Dataset rows:

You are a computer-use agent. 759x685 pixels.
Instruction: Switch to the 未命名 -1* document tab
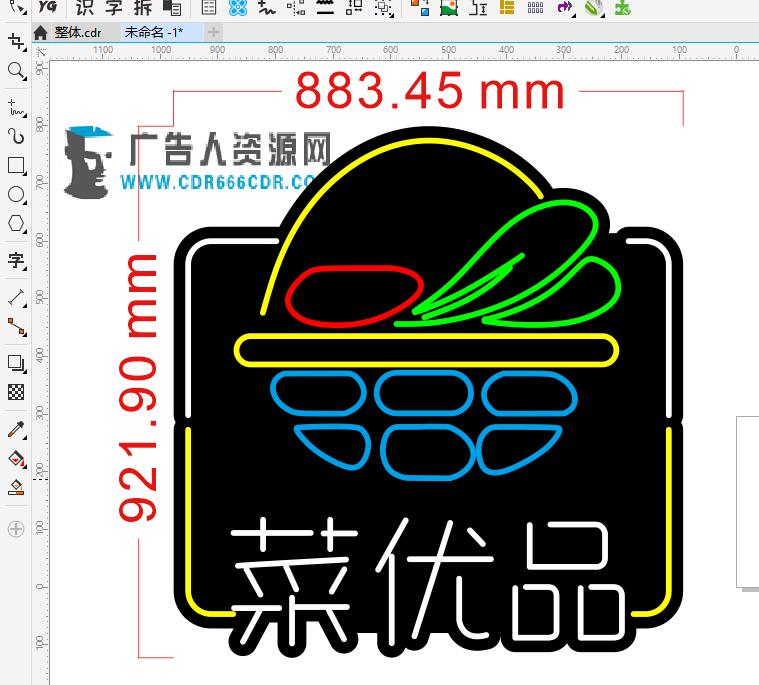click(x=153, y=32)
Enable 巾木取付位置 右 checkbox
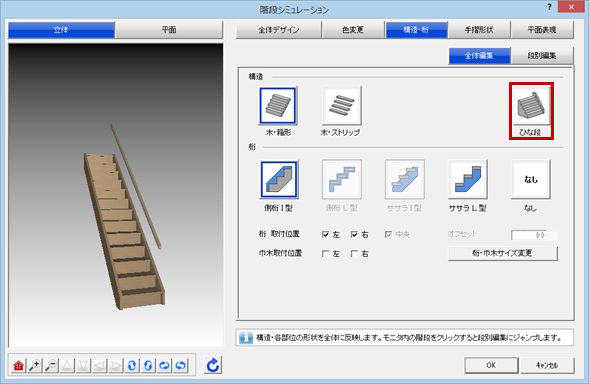This screenshot has height=384, width=589. (x=354, y=254)
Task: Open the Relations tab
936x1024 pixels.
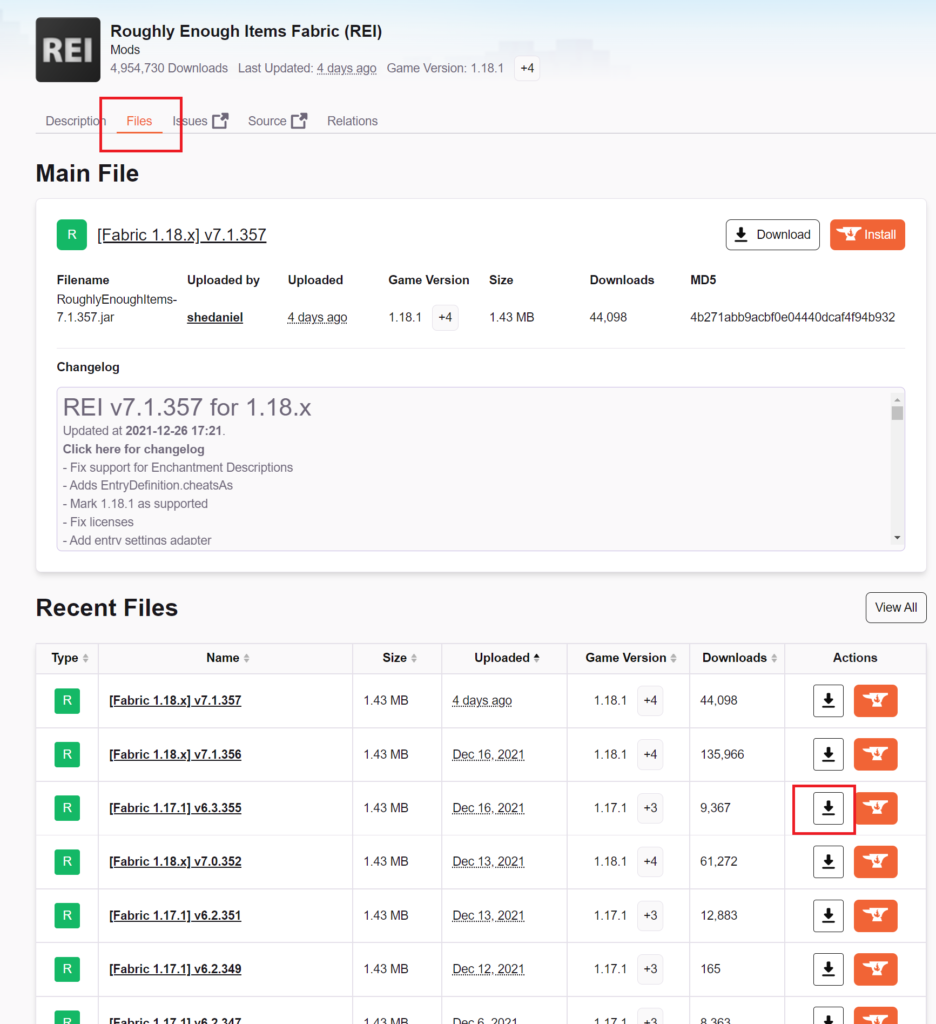Action: tap(352, 121)
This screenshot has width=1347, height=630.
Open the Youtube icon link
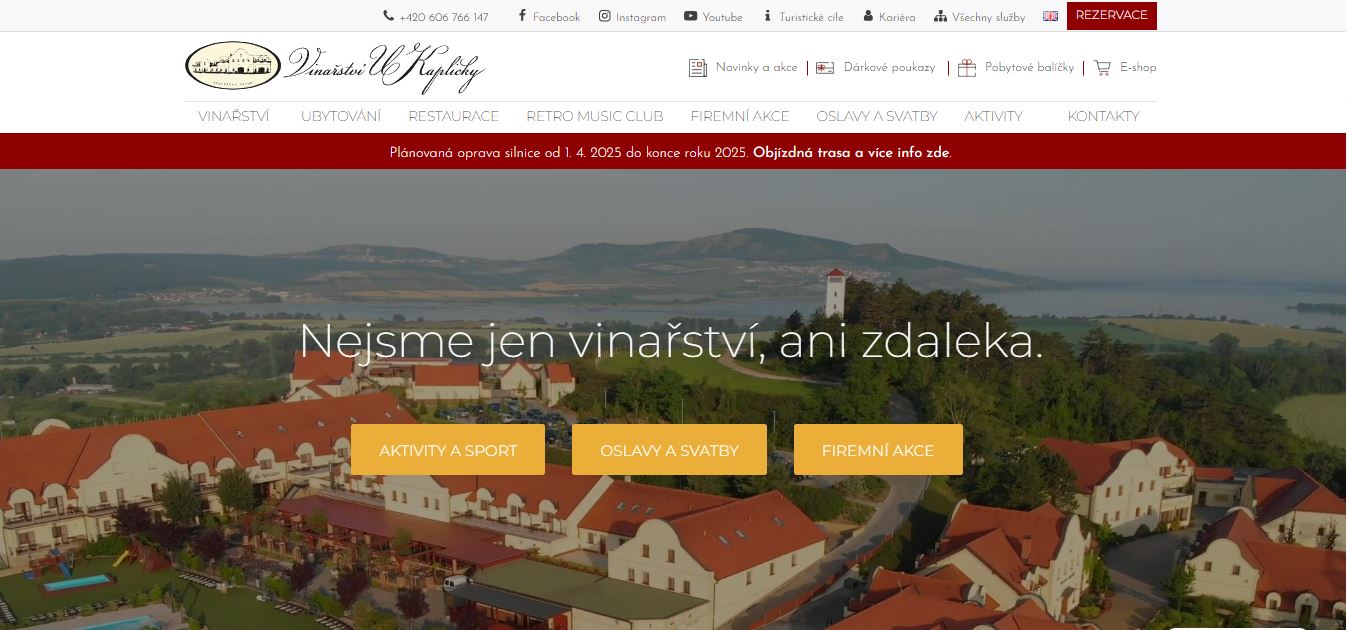(691, 16)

Challenge: Substitute "Select" for every "Open" in the items above and write them out again with nothing else changed, leaving out the pictures.

Solution to the problem:
You are a computer-use agent. 759x685 pixels.
Instruction: Switch to the 未命名 -1* document tab
click(x=153, y=32)
Enable 巾木取付位置 右 checkbox
This screenshot has height=384, width=589. (x=354, y=254)
Task: Select the Relations tab
936x1024 pixels.
Action: tap(352, 121)
This screenshot has width=1347, height=630.
Select the Youtube icon link
(691, 16)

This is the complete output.